§ Description of the task: Convert the listing below into a Markdown table with the columns Row and Line, one numbered row per line, and skip any blank lines.

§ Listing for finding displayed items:
########################################

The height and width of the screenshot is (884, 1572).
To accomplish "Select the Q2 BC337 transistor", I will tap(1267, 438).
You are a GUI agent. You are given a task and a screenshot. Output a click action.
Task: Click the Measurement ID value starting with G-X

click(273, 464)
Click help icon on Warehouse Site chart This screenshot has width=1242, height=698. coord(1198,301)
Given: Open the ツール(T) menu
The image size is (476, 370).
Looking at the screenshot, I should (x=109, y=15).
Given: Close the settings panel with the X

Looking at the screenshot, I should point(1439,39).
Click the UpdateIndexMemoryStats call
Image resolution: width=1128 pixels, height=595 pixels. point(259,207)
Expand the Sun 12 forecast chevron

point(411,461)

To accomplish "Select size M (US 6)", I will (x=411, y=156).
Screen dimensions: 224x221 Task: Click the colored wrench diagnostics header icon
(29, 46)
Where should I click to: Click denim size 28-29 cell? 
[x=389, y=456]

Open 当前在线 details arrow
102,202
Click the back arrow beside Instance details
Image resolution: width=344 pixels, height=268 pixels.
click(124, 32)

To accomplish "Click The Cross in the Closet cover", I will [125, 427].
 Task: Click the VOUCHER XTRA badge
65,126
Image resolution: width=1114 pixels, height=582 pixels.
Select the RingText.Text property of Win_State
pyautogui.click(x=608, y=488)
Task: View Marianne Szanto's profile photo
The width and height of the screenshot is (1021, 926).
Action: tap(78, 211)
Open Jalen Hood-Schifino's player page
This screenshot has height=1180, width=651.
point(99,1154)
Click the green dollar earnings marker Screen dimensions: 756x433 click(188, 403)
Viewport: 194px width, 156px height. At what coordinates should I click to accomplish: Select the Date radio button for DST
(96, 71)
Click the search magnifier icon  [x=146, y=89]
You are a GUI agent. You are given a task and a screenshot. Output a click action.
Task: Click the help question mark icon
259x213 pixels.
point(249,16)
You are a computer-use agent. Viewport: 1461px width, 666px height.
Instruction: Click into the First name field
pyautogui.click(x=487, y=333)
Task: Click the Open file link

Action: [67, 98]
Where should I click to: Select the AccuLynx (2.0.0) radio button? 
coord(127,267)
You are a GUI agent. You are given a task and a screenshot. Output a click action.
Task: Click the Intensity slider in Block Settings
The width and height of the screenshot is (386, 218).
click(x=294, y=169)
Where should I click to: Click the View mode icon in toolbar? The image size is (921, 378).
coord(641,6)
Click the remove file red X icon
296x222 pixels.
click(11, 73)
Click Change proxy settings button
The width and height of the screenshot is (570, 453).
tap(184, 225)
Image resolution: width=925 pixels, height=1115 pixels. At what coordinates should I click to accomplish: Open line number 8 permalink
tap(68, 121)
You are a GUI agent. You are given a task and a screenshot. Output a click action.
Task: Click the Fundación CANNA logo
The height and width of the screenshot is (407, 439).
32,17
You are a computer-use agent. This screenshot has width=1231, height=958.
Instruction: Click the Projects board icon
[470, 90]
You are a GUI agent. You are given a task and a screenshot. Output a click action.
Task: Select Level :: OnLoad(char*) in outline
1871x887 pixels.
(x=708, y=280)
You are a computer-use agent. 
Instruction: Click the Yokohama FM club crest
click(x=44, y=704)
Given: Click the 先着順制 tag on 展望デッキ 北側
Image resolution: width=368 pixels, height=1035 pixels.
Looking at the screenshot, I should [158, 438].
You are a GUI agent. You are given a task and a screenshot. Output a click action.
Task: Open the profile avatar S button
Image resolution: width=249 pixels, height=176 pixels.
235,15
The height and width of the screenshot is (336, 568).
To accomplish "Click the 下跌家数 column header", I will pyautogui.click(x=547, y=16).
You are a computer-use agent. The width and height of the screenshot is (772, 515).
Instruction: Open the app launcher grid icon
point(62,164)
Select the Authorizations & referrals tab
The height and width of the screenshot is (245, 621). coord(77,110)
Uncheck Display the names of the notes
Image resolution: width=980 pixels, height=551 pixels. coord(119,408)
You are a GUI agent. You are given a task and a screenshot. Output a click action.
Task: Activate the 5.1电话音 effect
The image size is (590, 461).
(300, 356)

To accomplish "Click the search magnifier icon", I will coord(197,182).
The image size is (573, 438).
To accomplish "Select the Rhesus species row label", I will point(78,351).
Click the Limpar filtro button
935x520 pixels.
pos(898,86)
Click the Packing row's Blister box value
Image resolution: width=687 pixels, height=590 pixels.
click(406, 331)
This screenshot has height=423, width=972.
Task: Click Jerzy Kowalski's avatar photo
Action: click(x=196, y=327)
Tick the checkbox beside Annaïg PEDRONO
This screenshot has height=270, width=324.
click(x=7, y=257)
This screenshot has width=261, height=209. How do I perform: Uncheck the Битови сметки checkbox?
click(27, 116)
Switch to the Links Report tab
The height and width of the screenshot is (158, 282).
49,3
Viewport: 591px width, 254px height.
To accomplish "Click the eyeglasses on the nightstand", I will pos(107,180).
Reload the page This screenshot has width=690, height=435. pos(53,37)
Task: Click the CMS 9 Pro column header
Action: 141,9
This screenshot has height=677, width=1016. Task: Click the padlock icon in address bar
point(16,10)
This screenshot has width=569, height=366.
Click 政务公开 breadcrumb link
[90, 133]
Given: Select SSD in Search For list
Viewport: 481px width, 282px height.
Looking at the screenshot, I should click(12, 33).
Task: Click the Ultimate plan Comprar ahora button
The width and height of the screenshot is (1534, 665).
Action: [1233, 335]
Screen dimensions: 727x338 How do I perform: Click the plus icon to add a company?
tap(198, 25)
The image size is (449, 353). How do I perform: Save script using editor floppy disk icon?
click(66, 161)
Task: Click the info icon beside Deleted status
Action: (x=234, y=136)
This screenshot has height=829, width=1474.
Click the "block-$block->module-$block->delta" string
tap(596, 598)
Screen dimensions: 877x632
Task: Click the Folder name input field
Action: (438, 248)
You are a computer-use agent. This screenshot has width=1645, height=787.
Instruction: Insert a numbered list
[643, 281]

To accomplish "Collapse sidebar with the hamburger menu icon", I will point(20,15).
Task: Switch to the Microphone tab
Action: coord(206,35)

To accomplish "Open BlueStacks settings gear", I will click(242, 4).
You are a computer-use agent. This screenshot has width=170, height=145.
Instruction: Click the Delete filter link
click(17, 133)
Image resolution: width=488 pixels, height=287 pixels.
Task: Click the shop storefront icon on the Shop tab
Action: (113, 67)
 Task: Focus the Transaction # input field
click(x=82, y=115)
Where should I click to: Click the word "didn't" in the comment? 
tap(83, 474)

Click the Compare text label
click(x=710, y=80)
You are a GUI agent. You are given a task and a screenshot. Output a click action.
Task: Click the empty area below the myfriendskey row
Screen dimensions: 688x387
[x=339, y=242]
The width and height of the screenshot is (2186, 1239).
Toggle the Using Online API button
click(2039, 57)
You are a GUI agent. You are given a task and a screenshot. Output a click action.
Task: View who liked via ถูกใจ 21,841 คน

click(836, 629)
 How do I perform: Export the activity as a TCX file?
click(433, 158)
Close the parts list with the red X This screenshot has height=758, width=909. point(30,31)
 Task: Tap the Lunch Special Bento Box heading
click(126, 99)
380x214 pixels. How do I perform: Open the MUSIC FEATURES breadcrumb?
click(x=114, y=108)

########################################

§ Written response:
| Row | Line |
|---|---|
| 1 | The height and width of the screenshot is (884, 1572). |
| 2 | To accomplish "Select the Q2 BC337 transistor", I will tap(1267, 438). |
| 3 | You are a GUI agent. You are given a task and a screenshot. Output a click action. |
| 4 | Task: Click the Measurement ID value starting with G-X |
| 5 | click(273, 464) |
| 6 | Click help icon on Warehouse Site chart This screenshot has width=1242, height=698. coord(1198,301) |
| 7 | Given: Open the ツール(T) menu |
| 8 | The image size is (476, 370). |
| 9 | Looking at the screenshot, I should (x=109, y=15). |
| 10 | Given: Close the settings panel with the X |
| 11 | Looking at the screenshot, I should point(1439,39). |
| 12 | Click the UpdateIndexMemoryStats call |
| 13 | Image resolution: width=1128 pixels, height=595 pixels. point(259,207) |
| 14 | Expand the Sun 12 forecast chevron |
| 15 | point(411,461) |
| 16 | To accomplish "Select size M (US 6)", I will (x=411, y=156). |
| 17 | Screen dimensions: 224x221 Task: Click the colored wrench diagnostics header icon |
| 18 | (29, 46) |
| 19 | Where should I click to: Click denim size 28-29 cell?  |
| 20 | [x=389, y=456] |
| 21 | Open 当前在线 details arrow |
| 22 | 102,202 |
| 23 | Click the back arrow beside Instance details |
| 24 | Image resolution: width=344 pixels, height=268 pixels. |
| 25 | click(124, 32) |
| 26 | To accomplish "Click The Cross in the Closet cover", I will [125, 427]. |
| 27 |  Task: Click the VOUCHER XTRA badge |
| 28 | 65,126 |
| 29 | Image resolution: width=1114 pixels, height=582 pixels. |
| 30 | Select the RingText.Text property of Win_State |
| 31 | pyautogui.click(x=608, y=488) |
| 32 | Task: View Marianne Szanto's profile photo |
| 33 | The width and height of the screenshot is (1021, 926). |
| 34 | Action: tap(78, 211) |
| 35 | Open Jalen Hood-Schifino's player page |
| 36 | This screenshot has height=1180, width=651. |
| 37 | point(99,1154) |
| 38 | Click the green dollar earnings marker Screen dimensions: 756x433 click(188, 403) |
| 39 | Viewport: 194px width, 156px height. At what coordinates should I click to accomplish: Select the Date radio button for DST |
| 40 | (96, 71) |
| 41 | Click the search magnifier icon  [x=146, y=89] |
| 42 | You are a GUI agent. You are given a task and a screenshot. Output a click action. |
| 43 | Task: Click the help question mark icon |
| 44 | 259x213 pixels. |
| 45 | point(249,16) |
| 46 | You are a computer-use agent. Viewport: 1461px width, 666px height. |
| 47 | Instruction: Click into the First name field |
| 48 | pyautogui.click(x=487, y=333) |
| 49 | Task: Click the Open file link |
| 50 | Action: [67, 98] |
| 51 | Where should I click to: Select the AccuLynx (2.0.0) radio button?  |
| 52 | coord(127,267) |
| 53 | You are a GUI agent. You are given a task and a screenshot. Output a click action. |
| 54 | Task: Click the Intensity slider in Block Settings |
| 55 | The width and height of the screenshot is (386, 218). |
| 56 | click(x=294, y=169) |
| 57 | Where should I click to: Click the View mode icon in toolbar? The image size is (921, 378). |
| 58 | coord(641,6) |
| 59 | Click the remove file red X icon |
| 60 | 296x222 pixels. |
| 61 | click(11, 73) |
| 62 | Click Change proxy settings button |
| 63 | The width and height of the screenshot is (570, 453). |
| 64 | tap(184, 225) |
| 65 | Image resolution: width=925 pixels, height=1115 pixels. At what coordinates should I click to accomplish: Open line number 8 permalink |
| 66 | tap(68, 121) |
| 67 | You are a GUI agent. You are given a task and a screenshot. Output a click action. |
| 68 | Task: Click the Fundación CANNA logo |
| 69 | The height and width of the screenshot is (407, 439). |
| 70 | 32,17 |
| 71 | You are a computer-use agent. This screenshot has width=1231, height=958. |
| 72 | Instruction: Click the Projects board icon |
| 73 | [470, 90] |
| 74 | You are a GUI agent. You are given a task and a screenshot. Output a click action. |
| 75 | Task: Select Level :: OnLoad(char*) in outline |
| 76 | 1871x887 pixels. |
| 77 | (x=708, y=280) |
| 78 | You are a computer-use agent.  |
| 79 | Instruction: Click the Yokohama FM club crest |
| 80 | click(x=44, y=704) |
| 81 | Given: Click the 先着順制 tag on 展望デッキ 北側 |
| 82 | Image resolution: width=368 pixels, height=1035 pixels. |
| 83 | Looking at the screenshot, I should [158, 438]. |
| 84 | You are a GUI agent. You are given a task and a screenshot. Output a click action. |
| 85 | Task: Open the profile avatar S button |
| 86 | Image resolution: width=249 pixels, height=176 pixels. |
| 87 | 235,15 |
| 88 | The height and width of the screenshot is (336, 568). |
| 89 | To accomplish "Click the 下跌家数 column header", I will pyautogui.click(x=547, y=16). |
| 90 | You are a computer-use agent. The width and height of the screenshot is (772, 515). |
| 91 | Instruction: Open the app launcher grid icon |
| 92 | point(62,164) |
| 93 | Select the Authorizations & referrals tab |
| 94 | The height and width of the screenshot is (245, 621). coord(77,110) |
| 95 | Uncheck Display the names of the notes |
| 96 | Image resolution: width=980 pixels, height=551 pixels. coord(119,408) |
| 97 | You are a GUI agent. You are given a task and a screenshot. Output a click action. |
| 98 | Task: Activate the 5.1电话音 effect |
| 99 | The image size is (590, 461). |
| 100 | (300, 356) |
| 101 | To accomplish "Click the search magnifier icon", I will coord(197,182). |
| 102 | The image size is (573, 438). |
| 103 | To accomplish "Select the Rhesus species row label", I will point(78,351). |
| 104 | Click the Limpar filtro button |
| 105 | 935x520 pixels. |
| 106 | pos(898,86) |
| 107 | Click the Packing row's Blister box value |
| 108 | Image resolution: width=687 pixels, height=590 pixels. |
| 109 | click(406, 331) |
| 110 | This screenshot has height=423, width=972. |
| 111 | Task: Click Jerzy Kowalski's avatar photo |
| 112 | Action: click(x=196, y=327) |
| 113 | Tick the checkbox beside Annaïg PEDRONO |
| 114 | This screenshot has height=270, width=324. |
| 115 | click(x=7, y=257) |
| 116 | This screenshot has width=261, height=209. How do I perform: Uncheck the Битови сметки checkbox? |
| 117 | click(27, 116) |
| 118 | Switch to the Links Report tab |
| 119 | The height and width of the screenshot is (158, 282). |
| 120 | 49,3 |
| 121 | Viewport: 591px width, 254px height. |
| 122 | To accomplish "Click the eyeglasses on the nightstand", I will pos(107,180). |
| 123 | Reload the page This screenshot has width=690, height=435. pos(53,37) |
| 124 | Task: Click the CMS 9 Pro column header |
| 125 | Action: 141,9 |
| 126 | This screenshot has height=677, width=1016. Task: Click the padlock icon in address bar |
| 127 | point(16,10) |
| 128 | This screenshot has width=569, height=366. |
| 129 | Click 政务公开 breadcrumb link |
| 130 | [90, 133] |
| 131 | Given: Select SSD in Search For list |
| 132 | Viewport: 481px width, 282px height. |
| 133 | Looking at the screenshot, I should click(12, 33). |
| 134 | Task: Click the Ultimate plan Comprar ahora button |
| 135 | The width and height of the screenshot is (1534, 665). |
| 136 | Action: [1233, 335] |
| 137 | Screen dimensions: 727x338 How do I perform: Click the plus icon to add a company? |
| 138 | tap(198, 25) |
| 139 | The image size is (449, 353). How do I perform: Save script using editor floppy disk icon? |
| 140 | click(66, 161) |
| 141 | Task: Click the info icon beside Deleted status |
| 142 | Action: (x=234, y=136) |
| 143 | This screenshot has height=829, width=1474. |
| 144 | Click the "block-$block->module-$block->delta" string |
| 145 | tap(596, 598) |
| 146 | Screen dimensions: 877x632 |
| 147 | Task: Click the Folder name input field |
| 148 | Action: (438, 248) |
| 149 | You are a computer-use agent. This screenshot has width=1645, height=787. |
| 150 | Instruction: Insert a numbered list |
| 151 | [643, 281] |
| 152 | To accomplish "Collapse sidebar with the hamburger menu icon", I will point(20,15). |
| 153 | Task: Switch to the Microphone tab |
| 154 | Action: coord(206,35) |
| 155 | To accomplish "Open BlueStacks settings gear", I will click(242, 4). |
| 156 | You are a computer-use agent. This screenshot has width=170, height=145. |
| 157 | Instruction: Click the Delete filter link |
| 158 | click(17, 133) |
| 159 | Image resolution: width=488 pixels, height=287 pixels. |
| 160 | Task: Click the shop storefront icon on the Shop tab |
| 161 | Action: (113, 67) |
| 162 |  Task: Focus the Transaction # input field |
| 163 | click(x=82, y=115) |
| 164 | Where should I click to: Click the word "didn't" in the comment?  |
| 165 | tap(83, 474) |
| 166 | Click the Compare text label |
| 167 | click(x=710, y=80) |
| 168 | You are a GUI agent. You are given a task and a screenshot. Output a click action. |
| 169 | Task: Click the empty area below the myfriendskey row |
| 170 | Screen dimensions: 688x387 |
| 171 | [x=339, y=242] |
| 172 | The width and height of the screenshot is (2186, 1239). |
| 173 | Toggle the Using Online API button |
| 174 | click(2039, 57) |
| 175 | You are a GUI agent. You are given a task and a screenshot. Output a click action. |
| 176 | Task: View who liked via ถูกใจ 21,841 คน |
| 177 | click(836, 629) |
| 178 |  How do I perform: Export the activity as a TCX file? |
| 179 | click(433, 158) |
| 180 | Close the parts list with the red X This screenshot has height=758, width=909. point(30,31) |
| 181 |  Task: Tap the Lunch Special Bento Box heading |
| 182 | click(126, 99) |
| 183 | 380x214 pixels. How do I perform: Open the MUSIC FEATURES breadcrumb? |
| 184 | click(x=114, y=108) |